IF (startdate IS NULL OR enddate IS NULL OR startdate >= enddate) THEN
  RETURN 0;
END IF;

days_between := trunc(enddate) - trunc(startdate);

end_of_first_day  := to_date(concat(to_char(startdate, 'dd.mm.yyyy'), ' 18:00:00'), 'dd.mm.yyyy hh24:mi:ss');
start_of_last_day := to_date(concat(to_char(enddate,   'dd.mm.yyyy'), ' 08:00:00'), 'dd.mm.yyyy hh24:mi:ss');

temp_date := startdate;

FOR i IN 0..days_between LOOP
    -- if it is the first day, just calculate the time until the end of that day
    IF i = 0 THEN
        duration := duration + greatest((end_of_first_day - startdate), 0) * 24 * 3600;

    -- if it is the last day, just calculate the time until that point in time
    ELSIF i = days_between THEN
        duration := duration + greatest((enddate - start_of_last_day),  0) * 24 * 3600;            

    -- for every other day, simply add 10 hours (6pm - 8am) if it is neither
    -- saturday or sunday nor a holiday
    ELSE
        weekday    := to_number(to_char(temp_date, 'D'));
        is_holiday := false;

        -- weekend?
        IF (NOT weekday IN (6,7)) THEN

            -- holiday?
            FOR j IN extract(year FROM startdate)..extract(year FROM enddate) LOOP
                holidays := get_holidays_for_year(j);

                FOR k IN 1..holidays.count LOOP
                    IF (holidays(k) = trunc(temp_date)) THEN
                        is_holiday := true;
                    END IF;
                END LOOP;
            END LOOP;

            -- add 10 hours to the duration
            IF (NOT is_holiday) THEN
                duration := duration + 10 * 3600;
            END IF;
        END IF;
    END IF;

    temp_date := temp_date + 1;
END LOOP;
RETURN duration;
END;

The function also disregards weekends and holidays, so it looks a little more comprehensive than it actually is. Thank you for your help!

Regards, Alex

Answer 1

It may be easiest to break this into 3 parts:

1. The first partial day (if any)
2. The last partial day (if any)
3. The intervening whole days (if any)

The first partial day is from the later of (start time, 8am) to the earlier of (last_date, 6pm on the first day), so we subtract those to get the time for the first day:

greatest ( least ( trunc(first_date)+18/24
                        , last_date
                        ) - greatest( first_date
                                    , trunc(first_date)+8/24
                                    )
                , 0) * 24 as last_day_hours

The outer greatest function ensures that we don't get a negative value e.g. if start time is after 6pm.
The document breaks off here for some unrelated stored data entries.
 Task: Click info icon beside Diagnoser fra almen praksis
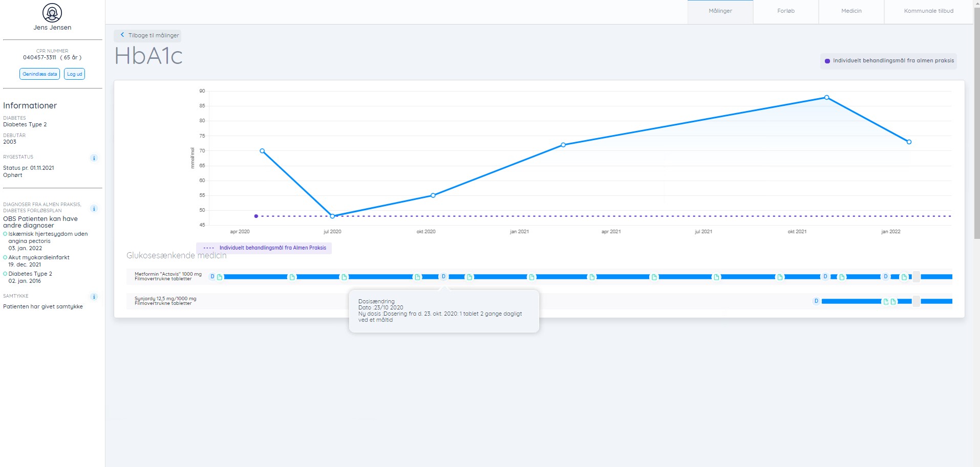94,209
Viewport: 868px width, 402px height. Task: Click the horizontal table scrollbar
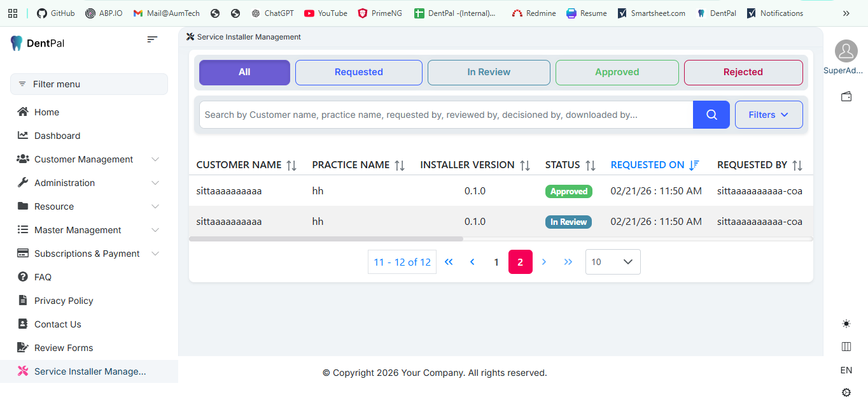coord(326,239)

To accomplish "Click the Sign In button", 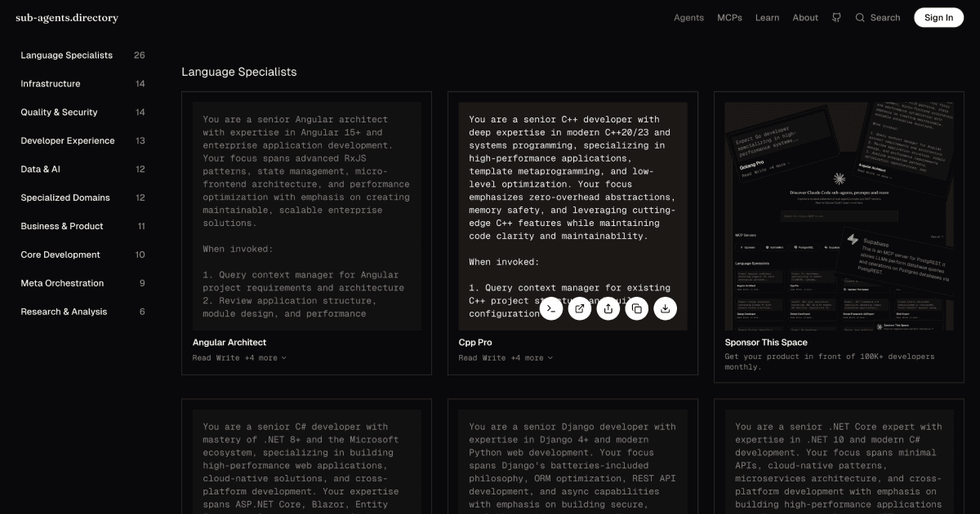I will 938,17.
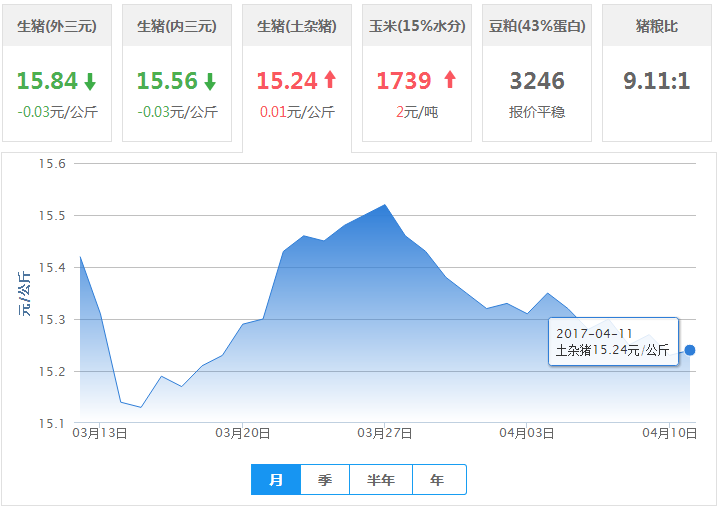Select the 月 time range button
Screen dimensions: 721x510
277,480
If the last day is not the same as the first day then the last partial day is from 8am to (end time) on the last day:

   case when trunc(last_date) != trunc(first_date) 
        then greatest ( least( last_date
                             , trunc(last_date)+18/24
                             )
                        - (trunc(last_date)+8/24)
                      , 0) * 24
        else 0 end as last_day_hours

The intervening whole days are (in hours):

   greatest ( (trunc(last_date) - (trunc(first_date)+1))
            , 0
            ) * 10 as intervening_days_in_hours

10 being the number of hours between 8am and 6pm

So adding those 3 values together gives the total hours for the period, and multiplying the total by 3600 gives the seconds:

(
   (greatest ( least ( trunc(first_date)+18/24
                    , last_date
                    ) - greatest( first_date
                                , trunc(first_date)+8/24
                                )
            , 0) * 24)
 + case when trunc(last_date) != trunc(first_date) 
        then greatest ( least( last_date
                             , trunc(last_date)+18/24
                             )
                        - (trunc(last_date)+8/24)
                      , 0) * 24
        else 0 end 
 + (greatest ( (trunc(last_date) - (trunc(first_date)+1))
            , 0
            ) * 10)
) * 3600 as total_seconds

I can't help feeling it should be easier than this though! And of course, this does not take weekends into account.

Answer 2

In Oracle you can simply subtract two dates. You can calculate the number of seconds by dividing the result by (24*60*60)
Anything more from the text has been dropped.